• [Entries shown]
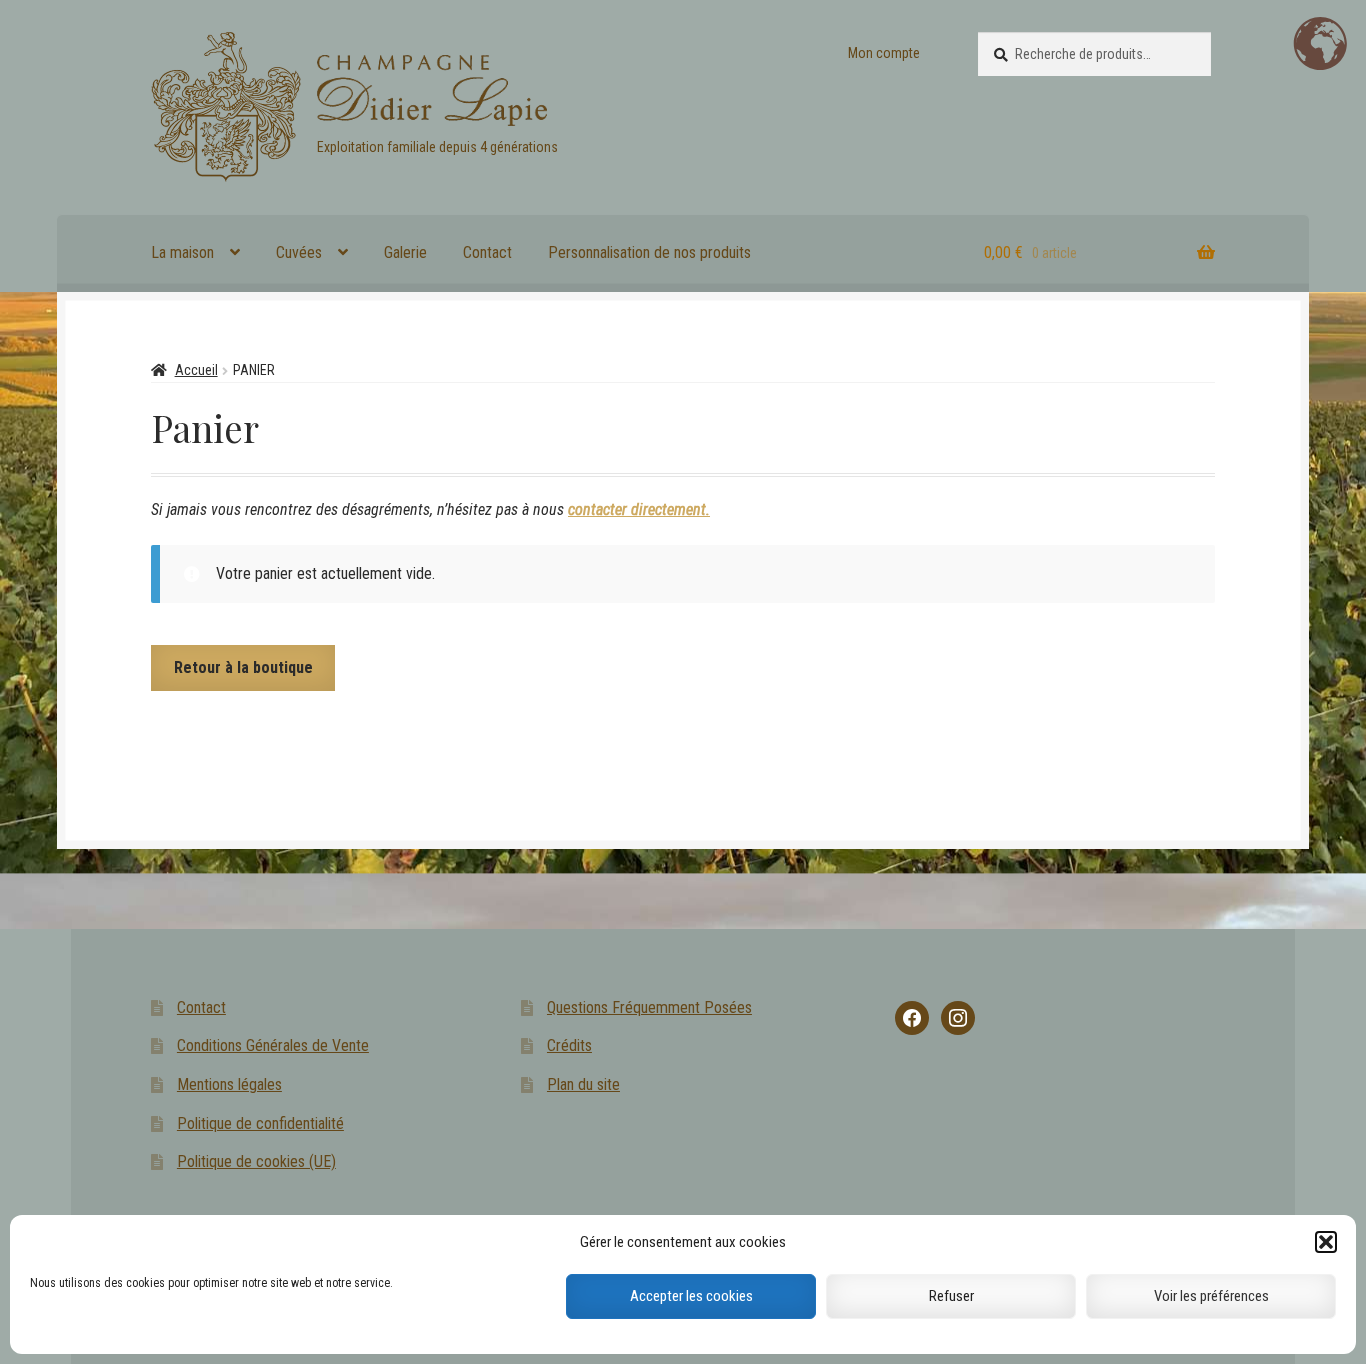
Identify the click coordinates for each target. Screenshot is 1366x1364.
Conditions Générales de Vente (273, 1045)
---
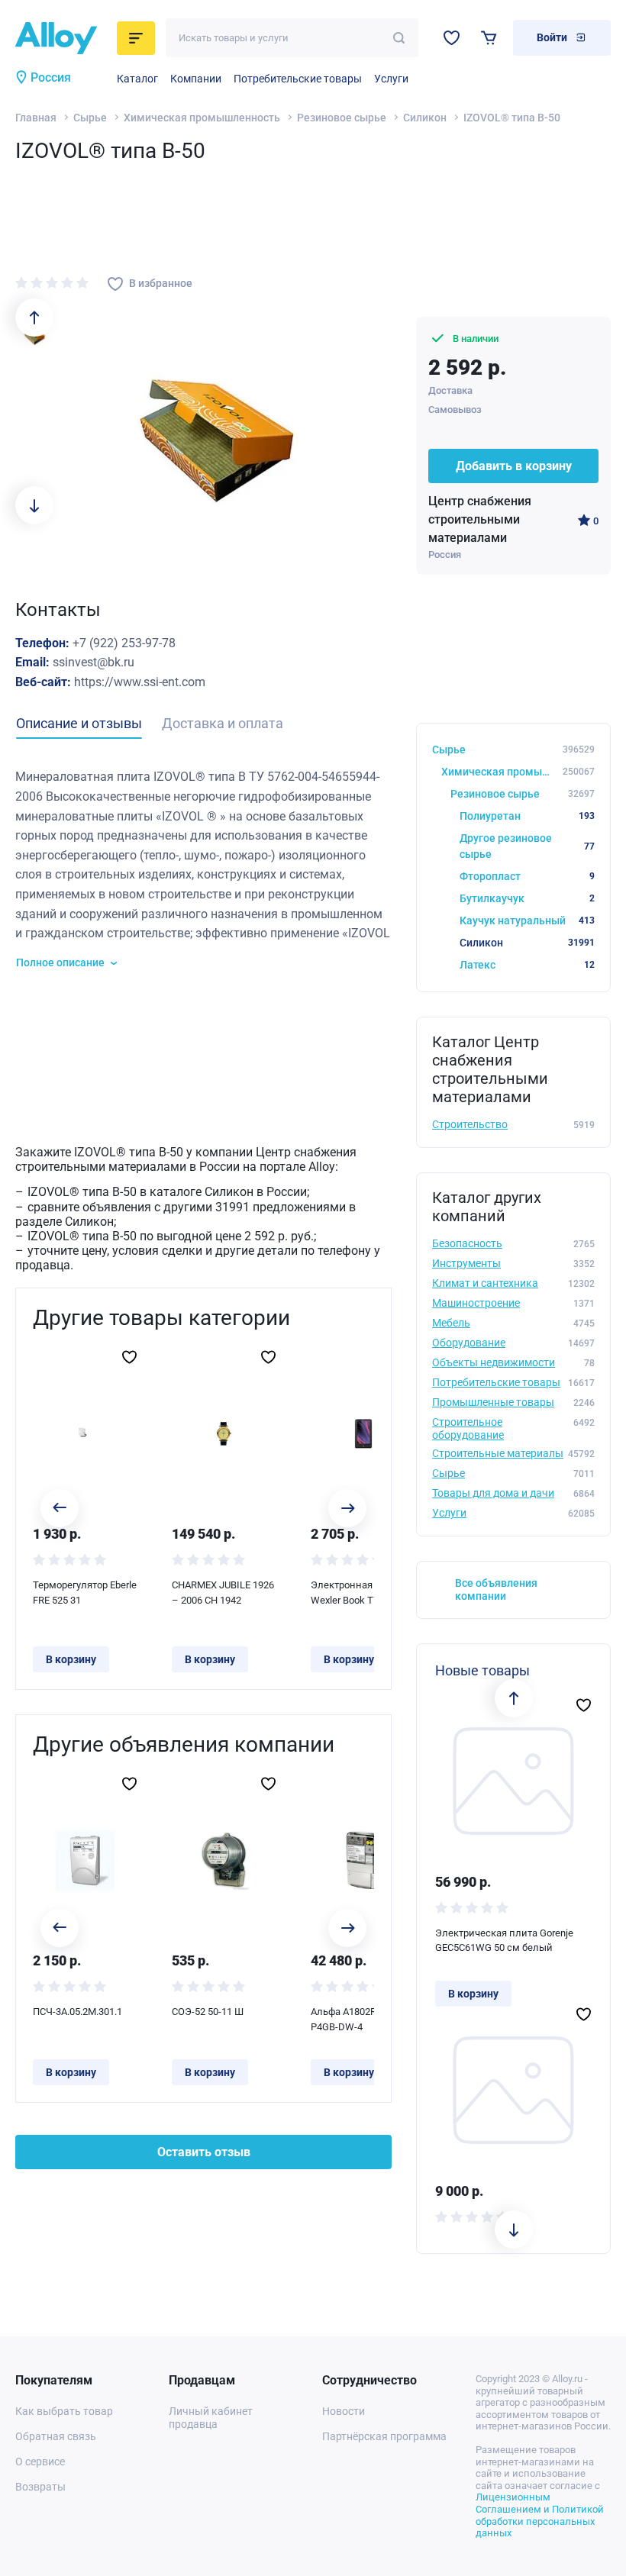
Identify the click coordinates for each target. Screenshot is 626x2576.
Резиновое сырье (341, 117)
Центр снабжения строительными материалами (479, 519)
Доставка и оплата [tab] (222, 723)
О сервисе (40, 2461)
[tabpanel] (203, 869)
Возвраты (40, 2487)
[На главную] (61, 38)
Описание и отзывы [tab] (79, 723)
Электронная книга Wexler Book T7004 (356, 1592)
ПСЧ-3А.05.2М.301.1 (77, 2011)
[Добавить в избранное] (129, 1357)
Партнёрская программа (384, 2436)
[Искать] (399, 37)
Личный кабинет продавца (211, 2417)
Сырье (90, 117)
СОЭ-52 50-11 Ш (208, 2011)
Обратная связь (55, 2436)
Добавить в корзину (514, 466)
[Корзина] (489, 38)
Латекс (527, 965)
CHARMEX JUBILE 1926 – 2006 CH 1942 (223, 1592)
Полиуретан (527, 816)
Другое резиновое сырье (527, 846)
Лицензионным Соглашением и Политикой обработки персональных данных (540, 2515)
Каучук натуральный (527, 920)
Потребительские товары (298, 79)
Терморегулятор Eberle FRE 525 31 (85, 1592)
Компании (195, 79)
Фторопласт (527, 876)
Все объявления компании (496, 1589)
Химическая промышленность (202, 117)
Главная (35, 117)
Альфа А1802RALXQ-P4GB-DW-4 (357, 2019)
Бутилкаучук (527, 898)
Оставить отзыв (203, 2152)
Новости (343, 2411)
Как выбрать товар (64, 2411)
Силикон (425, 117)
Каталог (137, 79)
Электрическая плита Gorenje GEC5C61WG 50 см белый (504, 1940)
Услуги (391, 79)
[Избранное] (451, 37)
* * *
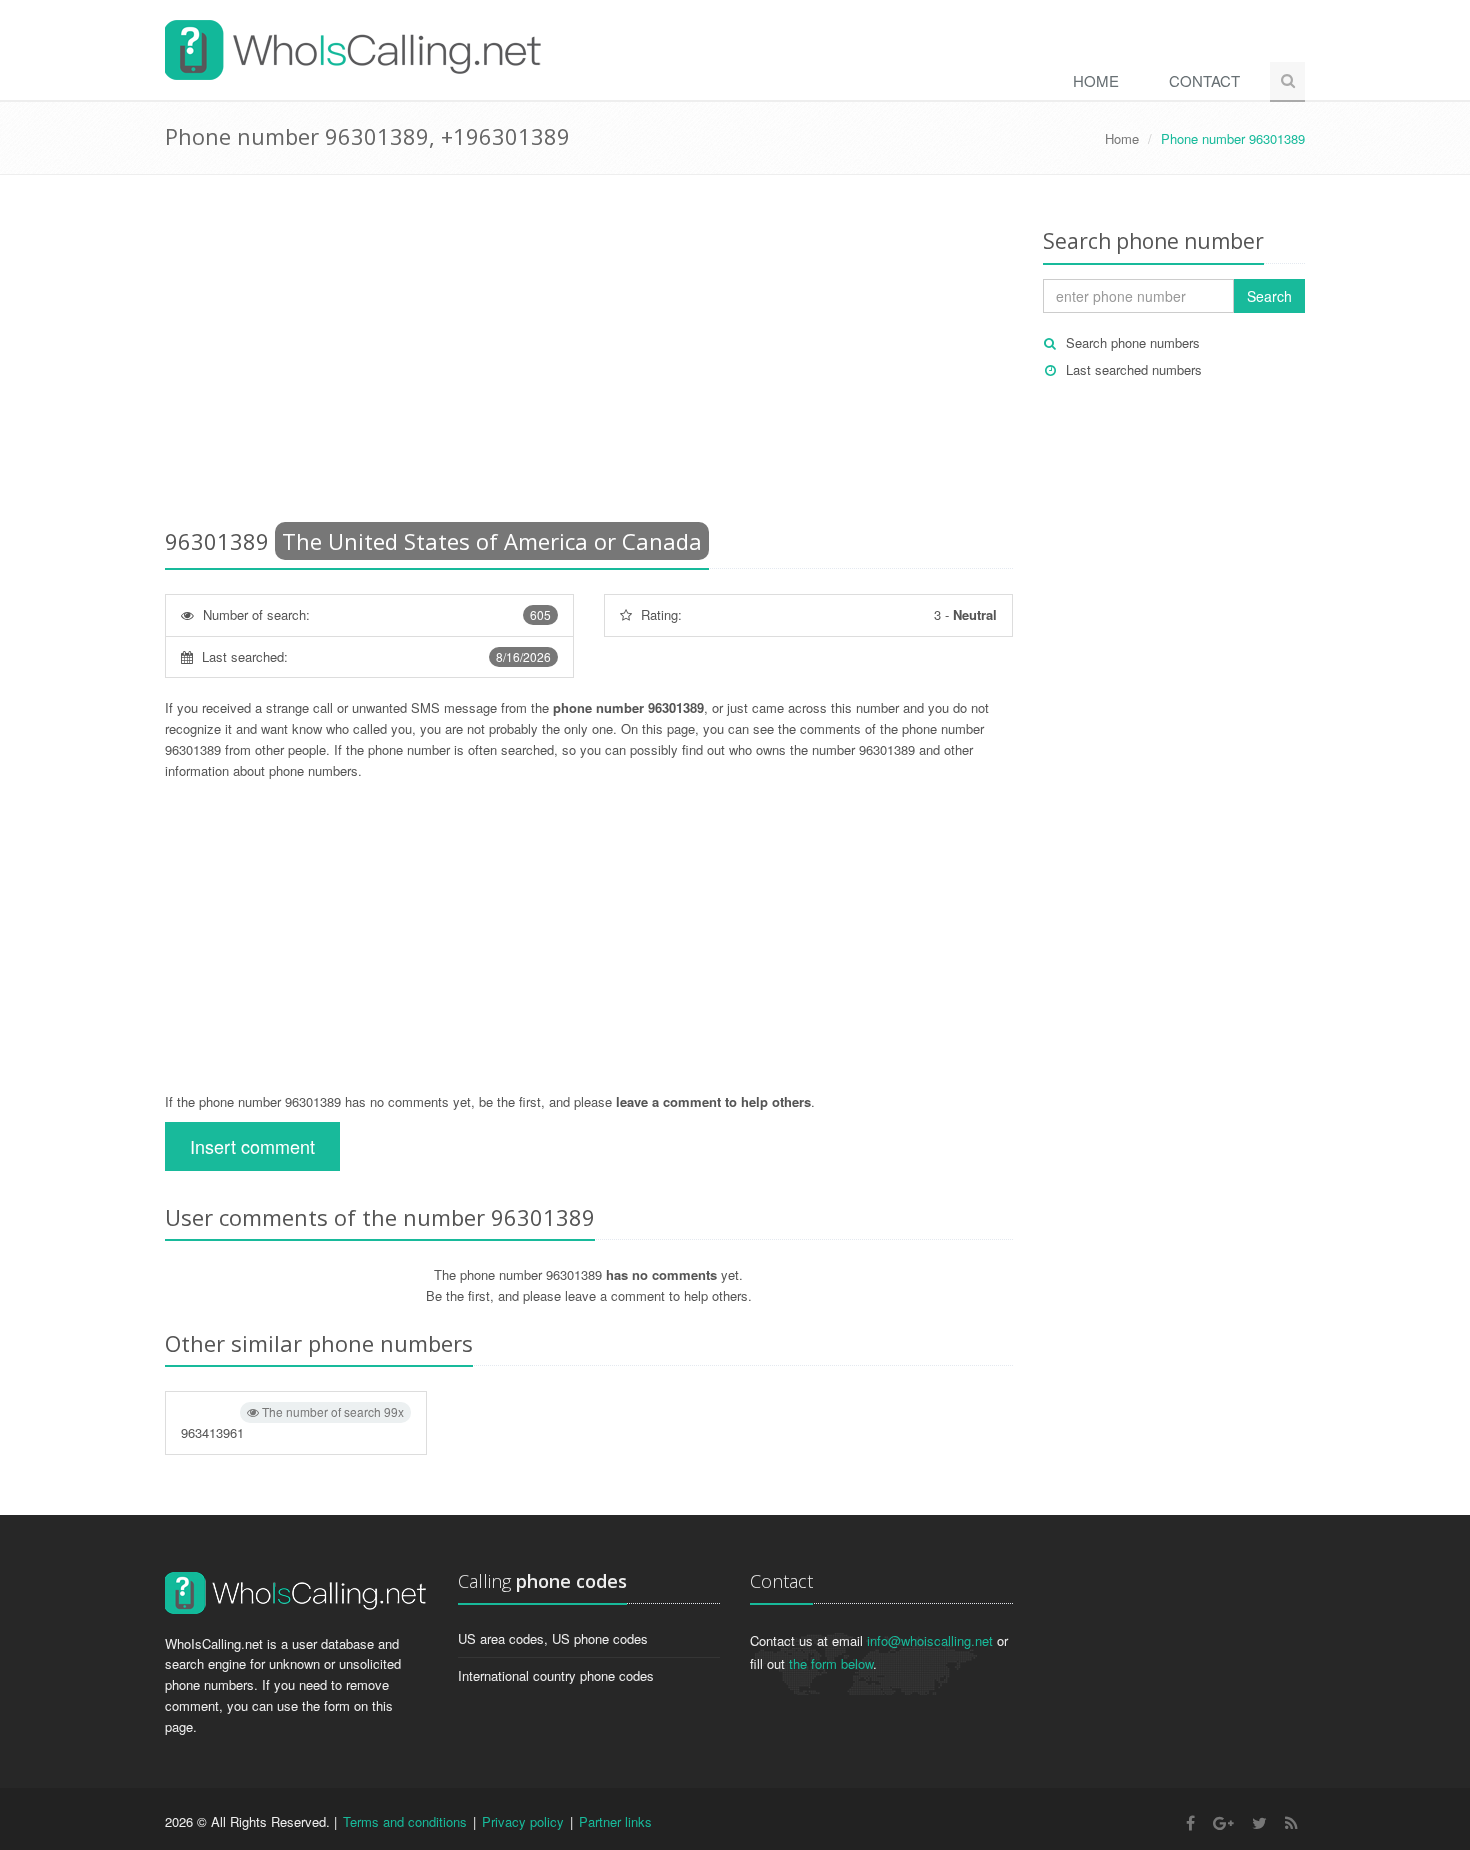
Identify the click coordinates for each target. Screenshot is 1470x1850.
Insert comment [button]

• [What is needed]
Copy out, word for word, the part of the entries above that begins at the line with "[На главную] (61, 38)" and ends at the line with "Добавить в корзину (514, 466)", including both.

• [Answer to this exercise]
[На главную] (61, 38)
Описание и отзывы [tab] (79, 723)
Электронная книга Wexler Book T7004 (356, 1592)
ПСЧ-3А.05.2М.301.1 (77, 2011)
[Добавить в избранное] (129, 1357)
Партнёрская программа (384, 2436)
[Искать] (399, 37)
Личный кабинет продавца (211, 2417)
Сырье (90, 117)
СОЭ-52 50-11 Ш (208, 2011)
Обратная связь (55, 2436)
Добавить в корзину (514, 466)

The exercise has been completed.